= Zitierter Auszug =
■ ■ ■ ■ ■ ■ ■

Fidesz stellte ihr Programm als neues Kettenglied in die Reihe dieser Kämpfe, betrachtete sich als einzigen legitimen Erben von 1956 und knüpfte an die Tradition des Aufstandes der Straße gegen die Herrschaft ausländischer Mächte an. Die Partei bedient sich dabei, um die Fremdheit der Sozialisten zu untermauern, der im Lande virulenten Gefühle von Rassismus, Antisemitismus und Nationalismus, zu deren Verstärkung sie selbst nicht unwesentlich beigetragen hat. Sie findet nichts dabei, im Bezirk Innenstadt von Budapest mit der offen antisemitischen Partei „Jobbik“ zusammen zu regieren und für Orbán ist das öffentliche zeigen einer Flagge, die die Pfeilkreuzler, die ungarischen Nazis im Zweiten Weltkrieg, zitiert, vollkommen in Ordnung. In seinen Reden spricht der Fidesz-Parteichef nicht etwa zu den Bürgern des Landes, sondern wie zuletzt im Februar zu den „ungarischen Menschen“, in einer archaischeren Form zum „ungarischen Mann“. Er und seine Partei propagieren eine Fiktion: den uniform denkenden und handelnden Ungarn, der keine Interessenkonflikte und Widersprüche kennt, ein mythisches Subjekt des einheitlichen Volkswillens. Dieses Subjekt, das mit der Nation identisch ist, befindet sich allerdings in einem Zustand der extremen Unterdrückung durch die „neue Aristokratie“ der Sozialisten, die zusammen mit ihren Wählern nicht Teil der Nation, sondern viel mehr „Vaterlandsverräter“ sind. Und weil das Land durch diese Art Fremdherrschaft am Rande des Abgrunds steht, ist kein Platz mehr für langwierige parlamentarisch-demokratische Prozeduren: Die Nation braucht den Regierungs- und Systemwechsel um jeden Preis. Jetzt.

■ ■ ■ ■ ■ ■ ■

= Aufgabe =
Wen spricht der Fidesz-Parteichef laut dem Auszug über Fidesz in seinen Reden an, statt die Bürger des Landes?

[Daten zum Auffinden sichtbarer Ziele]
■ ■ ■ ■ ■ ■ ■

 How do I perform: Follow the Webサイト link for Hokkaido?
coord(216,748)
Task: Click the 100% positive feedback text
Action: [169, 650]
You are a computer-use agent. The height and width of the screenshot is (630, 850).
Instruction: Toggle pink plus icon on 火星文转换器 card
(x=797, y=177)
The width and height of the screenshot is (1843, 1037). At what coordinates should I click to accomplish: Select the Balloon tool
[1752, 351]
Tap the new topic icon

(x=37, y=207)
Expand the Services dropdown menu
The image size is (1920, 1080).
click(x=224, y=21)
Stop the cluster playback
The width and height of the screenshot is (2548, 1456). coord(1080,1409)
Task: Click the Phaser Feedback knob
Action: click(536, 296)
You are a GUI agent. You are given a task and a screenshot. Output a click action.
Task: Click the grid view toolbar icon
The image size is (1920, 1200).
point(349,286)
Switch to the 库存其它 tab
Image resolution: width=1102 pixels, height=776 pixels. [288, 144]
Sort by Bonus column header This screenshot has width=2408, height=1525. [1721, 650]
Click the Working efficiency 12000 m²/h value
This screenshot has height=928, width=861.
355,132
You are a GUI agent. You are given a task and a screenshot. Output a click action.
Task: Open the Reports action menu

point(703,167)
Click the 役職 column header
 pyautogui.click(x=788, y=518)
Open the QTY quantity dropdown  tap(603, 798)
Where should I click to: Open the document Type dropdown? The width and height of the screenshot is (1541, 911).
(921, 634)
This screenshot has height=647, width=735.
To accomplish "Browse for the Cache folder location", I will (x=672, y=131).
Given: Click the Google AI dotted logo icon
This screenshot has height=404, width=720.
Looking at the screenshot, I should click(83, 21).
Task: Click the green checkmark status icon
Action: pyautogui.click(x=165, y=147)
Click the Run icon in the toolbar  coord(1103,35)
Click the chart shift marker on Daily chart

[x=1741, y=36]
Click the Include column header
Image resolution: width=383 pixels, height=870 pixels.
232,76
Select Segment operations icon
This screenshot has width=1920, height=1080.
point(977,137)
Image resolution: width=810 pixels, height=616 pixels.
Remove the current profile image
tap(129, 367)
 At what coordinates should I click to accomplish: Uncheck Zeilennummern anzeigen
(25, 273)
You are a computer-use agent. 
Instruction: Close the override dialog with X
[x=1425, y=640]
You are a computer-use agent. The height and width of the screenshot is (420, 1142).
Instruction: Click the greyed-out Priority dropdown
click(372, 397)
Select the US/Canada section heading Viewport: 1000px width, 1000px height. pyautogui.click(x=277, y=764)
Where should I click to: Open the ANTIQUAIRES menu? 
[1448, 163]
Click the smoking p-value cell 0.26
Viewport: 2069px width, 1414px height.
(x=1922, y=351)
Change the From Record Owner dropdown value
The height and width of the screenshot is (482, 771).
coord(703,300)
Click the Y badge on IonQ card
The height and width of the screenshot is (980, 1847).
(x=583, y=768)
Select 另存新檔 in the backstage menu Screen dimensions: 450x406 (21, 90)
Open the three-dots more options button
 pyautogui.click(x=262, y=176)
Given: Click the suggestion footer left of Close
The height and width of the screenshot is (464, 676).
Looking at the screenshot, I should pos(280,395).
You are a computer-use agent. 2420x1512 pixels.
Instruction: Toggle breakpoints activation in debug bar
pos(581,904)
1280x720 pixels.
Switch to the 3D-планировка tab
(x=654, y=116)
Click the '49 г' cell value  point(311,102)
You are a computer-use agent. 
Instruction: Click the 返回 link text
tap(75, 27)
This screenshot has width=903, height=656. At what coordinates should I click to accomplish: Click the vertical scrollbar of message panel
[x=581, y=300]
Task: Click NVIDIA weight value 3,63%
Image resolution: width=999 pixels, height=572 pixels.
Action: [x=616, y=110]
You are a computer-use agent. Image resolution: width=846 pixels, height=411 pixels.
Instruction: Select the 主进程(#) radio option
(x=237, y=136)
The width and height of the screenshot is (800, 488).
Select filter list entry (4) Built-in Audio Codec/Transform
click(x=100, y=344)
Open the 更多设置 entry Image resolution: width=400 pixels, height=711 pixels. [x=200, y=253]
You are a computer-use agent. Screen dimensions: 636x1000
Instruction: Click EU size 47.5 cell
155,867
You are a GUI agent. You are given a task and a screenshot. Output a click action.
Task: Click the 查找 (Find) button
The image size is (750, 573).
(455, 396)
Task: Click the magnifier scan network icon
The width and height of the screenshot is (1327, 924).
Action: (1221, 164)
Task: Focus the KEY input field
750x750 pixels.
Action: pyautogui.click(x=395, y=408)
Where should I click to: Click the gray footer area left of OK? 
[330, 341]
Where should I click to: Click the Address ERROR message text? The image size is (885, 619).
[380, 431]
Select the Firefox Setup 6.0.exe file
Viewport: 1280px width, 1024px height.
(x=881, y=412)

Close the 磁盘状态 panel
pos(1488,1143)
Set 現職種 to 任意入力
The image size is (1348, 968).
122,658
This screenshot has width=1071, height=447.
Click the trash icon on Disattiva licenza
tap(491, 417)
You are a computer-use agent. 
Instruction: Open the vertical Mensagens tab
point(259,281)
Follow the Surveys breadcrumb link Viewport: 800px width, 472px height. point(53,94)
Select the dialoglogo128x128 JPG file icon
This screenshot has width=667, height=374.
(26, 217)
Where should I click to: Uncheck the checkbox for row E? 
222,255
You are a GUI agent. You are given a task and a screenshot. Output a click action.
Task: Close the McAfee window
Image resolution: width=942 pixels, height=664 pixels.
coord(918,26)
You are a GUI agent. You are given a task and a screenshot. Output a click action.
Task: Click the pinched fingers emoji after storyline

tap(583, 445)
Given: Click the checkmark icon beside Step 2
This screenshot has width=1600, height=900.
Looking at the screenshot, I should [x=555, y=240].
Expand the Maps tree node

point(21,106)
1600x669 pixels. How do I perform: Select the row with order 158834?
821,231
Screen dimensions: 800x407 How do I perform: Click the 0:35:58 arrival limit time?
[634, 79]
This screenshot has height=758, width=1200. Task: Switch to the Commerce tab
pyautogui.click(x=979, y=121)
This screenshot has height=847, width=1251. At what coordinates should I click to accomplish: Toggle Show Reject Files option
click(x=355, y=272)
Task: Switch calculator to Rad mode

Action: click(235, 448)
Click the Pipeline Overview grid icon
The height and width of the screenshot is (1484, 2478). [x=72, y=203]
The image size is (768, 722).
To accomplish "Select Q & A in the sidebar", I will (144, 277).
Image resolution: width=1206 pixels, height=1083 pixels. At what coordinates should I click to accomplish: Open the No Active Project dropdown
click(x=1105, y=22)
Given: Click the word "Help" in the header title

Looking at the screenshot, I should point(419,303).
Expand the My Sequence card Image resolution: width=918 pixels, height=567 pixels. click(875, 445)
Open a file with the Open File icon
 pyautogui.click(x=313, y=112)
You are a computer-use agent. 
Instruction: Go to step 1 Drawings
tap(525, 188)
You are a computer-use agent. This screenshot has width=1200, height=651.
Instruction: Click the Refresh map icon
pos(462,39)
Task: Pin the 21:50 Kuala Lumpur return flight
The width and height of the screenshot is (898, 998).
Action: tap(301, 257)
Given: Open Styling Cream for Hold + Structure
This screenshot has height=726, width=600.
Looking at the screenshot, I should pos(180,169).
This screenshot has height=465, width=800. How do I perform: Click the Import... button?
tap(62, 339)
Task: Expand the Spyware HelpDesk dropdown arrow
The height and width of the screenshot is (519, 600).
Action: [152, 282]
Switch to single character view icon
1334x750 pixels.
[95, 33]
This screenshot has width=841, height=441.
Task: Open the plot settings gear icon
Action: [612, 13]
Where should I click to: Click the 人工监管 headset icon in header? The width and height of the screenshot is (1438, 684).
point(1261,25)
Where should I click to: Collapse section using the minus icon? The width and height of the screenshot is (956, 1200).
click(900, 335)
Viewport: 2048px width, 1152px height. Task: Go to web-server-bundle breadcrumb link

■ ■ ■ ■ ■ ■ ■

= Die Antwort =
Die „ungarischen Menschen“, in einer archaischeren Form den „ungarischen Mann“.